Denpasar (ANTARA) - Baca juga: Kemenkumham ajak masyarakat Bali daftarkan produk kekayaan intelektual
Kantor Wilayah Kementerian Hukum dan HAM (Kemenkumham) Bali mengajak warga masyarakat mendaftarkan kekayaan intelektual komunal untuk perlindungan sekaligus memajukan perekonomian daerah.
“Kami siap melakukan pendampingan dan turun ke lapangan untuk memberikan edukasi,” kata Kepala Divisi Pelayanan Hukum dan HAM Kanwil Kemenkumham Bali Alexander Palti di Denpasar, Kamis.

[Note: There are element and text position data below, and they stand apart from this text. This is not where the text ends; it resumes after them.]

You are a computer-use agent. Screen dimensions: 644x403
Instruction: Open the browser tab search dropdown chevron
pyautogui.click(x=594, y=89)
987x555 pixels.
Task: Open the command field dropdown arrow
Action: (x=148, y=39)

Menurut dia, pendaftaran dapat dilakukan di Kantor Wilayah Kemenkumham Bali oleh siapa saja baik perorangan maupun badan hukum.
Berdasarkan penjelasan Direktorat Jenderal Kekayaan Intelektual (DJKI) kekayaan intelektual komunal (KIK) adalah kekayaan intelektual yang dimiliki oleh masyarakat umum bersifat komunal terdiri dari ekspresi budaya tradisional, pengetahuan tradisional, sumber daya genetik, dan potensi indikasi geografis.
Ada pun sejumlah kekayaan intelektual sebagai warisan budaya Bali yang sudah terdaftar KIK seperti indikasi geografis di antaranya kain tenun endek, kain tenun cagcag, kain tenun gringsing, dan kain songket Bali.
Tak hanya memberikan manfaat ekonomi, pendaftaran kekayaan intelektual komunal juga sebagai potensi ekologi, kepariwisataan, sosial budaya dan identitas daerah dan bangsa.
Baca juga: Kemenkumham Bali sosialisasikan pentingnya pencatatan merek kolektif
Ia mengharapkan dengan terdaftarnya kekayaan intelektual komunal itu, masyarakat di antaranya penjual dan pembeli semakin sadar bahwa produk KIK seperti kain tenun sudah tercatat memiliki KIK dan ada aturan-aturan hukum di dalamnya yang harus ditaati.
“Mari pahami bersama sehingga warisan budaya yang adiluhung dapat dilestarikan,” ucapnya.
Kanwil Kemenkumham Bali menyakini masih banyak produk asli Bali yang di antaranya warisan budaya, belum didaftarkan KIK di antaranya memiliki potensi indikasi geografis dari Kabupaten Klungkung yakni kain tenun cepuk rangrang dari Pulau Nusa Penida.
Selain itu, juga ada lukisan kamasan yang banyak mengangkat cerita dan tokoh pewayangan.
Sebelumnya, Ketua Dewan Kerajinan Nasional Daerah (Dekranasda) Provinsi Bali Ni Putu Putri Suastini Koster mengatakan perlu dilakukan pemahaman yang masif kepada masyarakat terkait pentingnya perlindungan KIK sebagai warisan leluhur.
Pemahaman itu, kata dia, menyangkut dampaknya kepada para perajin, dampaknya kepada eksistensi warisan leluhur maupun dari sisi hukumnya.
“Artinya, motifnya tak boleh sembarangan diambil dan tidak boleh sembarangan diproduksi di luar Bali,” katanya saat sosialisasi tentang Hak atas Kekayaan Intelektual, Selasa (9/5).
Berdasarkan data DJKI, selama 2019-2022 sudah terbit 207 surat pencatatan dan sertifikat kekayaan intelektual (KI) yang terdiri 28 surat pencatatan KIK, 132 surat pencatatan ciptaan, dua sertifikat paten, dan 45 sertifikat merek.